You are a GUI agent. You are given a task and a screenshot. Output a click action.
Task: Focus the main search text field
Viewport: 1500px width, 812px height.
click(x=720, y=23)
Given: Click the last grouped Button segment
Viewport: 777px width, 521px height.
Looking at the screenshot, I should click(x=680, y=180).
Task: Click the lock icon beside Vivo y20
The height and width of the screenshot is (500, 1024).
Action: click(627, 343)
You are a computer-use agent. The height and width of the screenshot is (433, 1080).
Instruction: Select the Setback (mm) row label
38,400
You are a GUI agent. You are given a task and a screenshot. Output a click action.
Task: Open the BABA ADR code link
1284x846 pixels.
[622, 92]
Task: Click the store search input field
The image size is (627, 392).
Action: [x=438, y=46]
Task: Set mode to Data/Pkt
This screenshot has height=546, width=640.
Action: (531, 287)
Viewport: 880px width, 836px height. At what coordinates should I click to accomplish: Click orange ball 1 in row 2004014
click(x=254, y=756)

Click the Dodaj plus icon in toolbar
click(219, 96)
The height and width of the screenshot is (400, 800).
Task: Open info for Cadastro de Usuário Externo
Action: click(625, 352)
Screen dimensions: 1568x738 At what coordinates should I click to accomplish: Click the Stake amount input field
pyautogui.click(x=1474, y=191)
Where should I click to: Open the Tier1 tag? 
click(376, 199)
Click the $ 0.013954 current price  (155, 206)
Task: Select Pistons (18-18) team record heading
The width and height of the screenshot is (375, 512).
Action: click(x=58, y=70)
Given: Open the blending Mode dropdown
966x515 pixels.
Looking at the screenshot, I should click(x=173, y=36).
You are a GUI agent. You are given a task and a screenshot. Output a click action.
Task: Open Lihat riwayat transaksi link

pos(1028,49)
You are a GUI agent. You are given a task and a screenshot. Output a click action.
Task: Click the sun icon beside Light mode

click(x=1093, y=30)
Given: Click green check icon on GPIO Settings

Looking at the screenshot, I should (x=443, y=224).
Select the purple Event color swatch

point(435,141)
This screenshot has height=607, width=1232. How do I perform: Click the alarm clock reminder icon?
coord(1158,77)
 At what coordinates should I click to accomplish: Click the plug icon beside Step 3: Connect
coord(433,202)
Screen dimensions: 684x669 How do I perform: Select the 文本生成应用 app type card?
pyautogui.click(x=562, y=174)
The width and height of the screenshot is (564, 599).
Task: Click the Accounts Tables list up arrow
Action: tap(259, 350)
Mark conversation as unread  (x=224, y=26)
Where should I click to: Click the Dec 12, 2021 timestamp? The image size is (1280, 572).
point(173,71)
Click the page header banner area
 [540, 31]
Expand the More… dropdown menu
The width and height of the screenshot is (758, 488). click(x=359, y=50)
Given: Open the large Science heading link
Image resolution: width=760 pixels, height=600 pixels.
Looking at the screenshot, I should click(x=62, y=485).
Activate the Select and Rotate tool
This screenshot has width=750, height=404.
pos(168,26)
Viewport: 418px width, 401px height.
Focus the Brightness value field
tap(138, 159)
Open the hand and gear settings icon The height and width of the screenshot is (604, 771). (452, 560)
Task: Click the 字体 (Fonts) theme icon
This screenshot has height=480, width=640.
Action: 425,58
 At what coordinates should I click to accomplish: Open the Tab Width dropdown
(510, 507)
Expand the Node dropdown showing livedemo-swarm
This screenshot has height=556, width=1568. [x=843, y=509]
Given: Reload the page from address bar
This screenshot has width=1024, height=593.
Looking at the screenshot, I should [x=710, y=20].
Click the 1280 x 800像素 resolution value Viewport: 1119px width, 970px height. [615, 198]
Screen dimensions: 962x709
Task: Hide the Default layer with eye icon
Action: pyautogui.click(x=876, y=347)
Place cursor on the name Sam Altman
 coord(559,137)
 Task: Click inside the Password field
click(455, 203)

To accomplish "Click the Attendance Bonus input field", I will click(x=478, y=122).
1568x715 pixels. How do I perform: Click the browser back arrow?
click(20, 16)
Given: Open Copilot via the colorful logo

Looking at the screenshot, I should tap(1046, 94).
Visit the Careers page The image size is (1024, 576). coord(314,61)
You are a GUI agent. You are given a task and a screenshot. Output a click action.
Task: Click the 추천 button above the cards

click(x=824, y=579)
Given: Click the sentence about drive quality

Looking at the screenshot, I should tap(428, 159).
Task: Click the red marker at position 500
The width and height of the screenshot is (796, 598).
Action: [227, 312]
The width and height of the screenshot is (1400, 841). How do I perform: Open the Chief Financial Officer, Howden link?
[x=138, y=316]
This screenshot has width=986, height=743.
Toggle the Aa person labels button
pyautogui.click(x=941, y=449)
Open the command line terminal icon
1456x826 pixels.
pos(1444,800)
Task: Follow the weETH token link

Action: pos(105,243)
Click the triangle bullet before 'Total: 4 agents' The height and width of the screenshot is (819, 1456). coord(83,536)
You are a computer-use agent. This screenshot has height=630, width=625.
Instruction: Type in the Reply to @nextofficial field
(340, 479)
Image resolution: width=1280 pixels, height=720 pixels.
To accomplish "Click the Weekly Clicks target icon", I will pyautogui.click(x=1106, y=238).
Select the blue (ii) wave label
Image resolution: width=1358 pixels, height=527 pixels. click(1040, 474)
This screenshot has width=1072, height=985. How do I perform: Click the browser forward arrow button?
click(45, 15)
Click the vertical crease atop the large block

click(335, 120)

What is required >> From the first line of the records to the line containing "Click the $", inclusive, transcribe everything exactly and leave out the rest.

Your solution >>
You are a GUI agent. You are given a task and a screenshot. Output a click action.
Task: Focus the main search text field
Viewport: 1500px width, 812px height.
click(x=720, y=23)
Given: Click the last grouped Button segment
Viewport: 777px width, 521px height.
Looking at the screenshot, I should click(x=680, y=180).
Task: Click the lock icon beside Vivo y20
The height and width of the screenshot is (500, 1024).
Action: click(627, 343)
You are a computer-use agent. The height and width of the screenshot is (433, 1080).
Instruction: Select the Setback (mm) row label
38,400
You are a GUI agent. You are given a task and a screenshot. Output a click action.
Task: Open the BABA ADR code link
1284x846 pixels.
[622, 92]
Task: Click the store search input field
The image size is (627, 392).
Action: [x=438, y=46]
Task: Set mode to Data/Pkt
This screenshot has height=546, width=640.
Action: (531, 287)
Viewport: 880px width, 836px height. At what coordinates should I click to accomplish: Click orange ball 1 in row 2004014
click(x=254, y=756)

Click the Dodaj plus icon in toolbar
click(219, 96)
The height and width of the screenshot is (400, 800).
Task: Open info for Cadastro de Usuário Externo
Action: click(625, 352)
Screen dimensions: 1568x738 At what coordinates should I click to accomplish: Click the Stake amount input field
pyautogui.click(x=1474, y=191)
Where should I click to: Open the Tier1 tag? 
click(376, 199)
Click the $ 0.013954 current price  (155, 206)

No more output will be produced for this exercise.